Please arrange the part of the material that opens with the line containing "You are a computer-use" and continues through the end of the material as a JSON list of strings, one per line, leaving out blank lines. Leave the pictures out of the answer.

### DATASET CONTENT ###

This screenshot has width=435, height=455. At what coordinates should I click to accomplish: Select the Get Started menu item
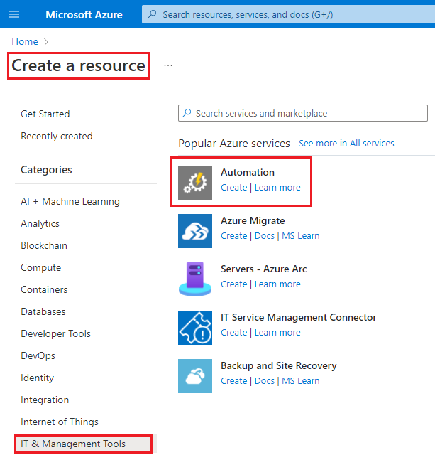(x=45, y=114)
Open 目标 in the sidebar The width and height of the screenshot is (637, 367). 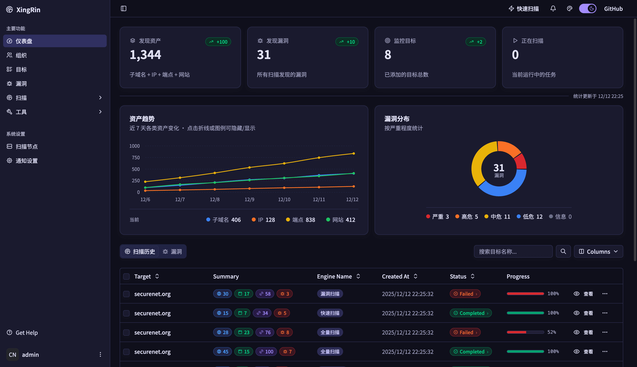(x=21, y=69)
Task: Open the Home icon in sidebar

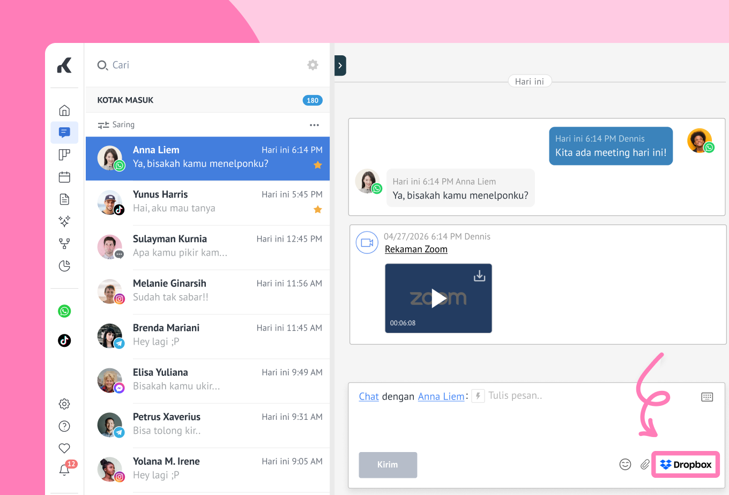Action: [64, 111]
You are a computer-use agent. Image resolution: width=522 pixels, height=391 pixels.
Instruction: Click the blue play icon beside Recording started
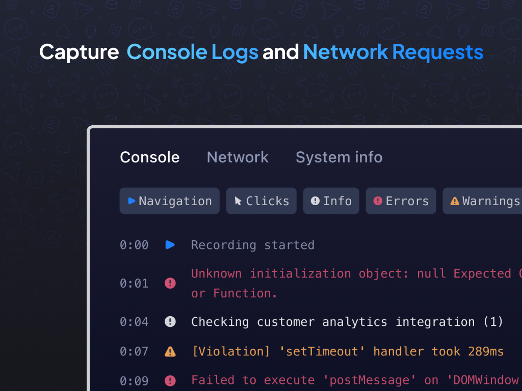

###

» ANSWER TO THE EXERCISE:
[
  "You are a computer-use agent. Image resolution: width=522 pixels, height=391 pixels.",
  "Instruction: Click the blue play icon beside Recording started"
]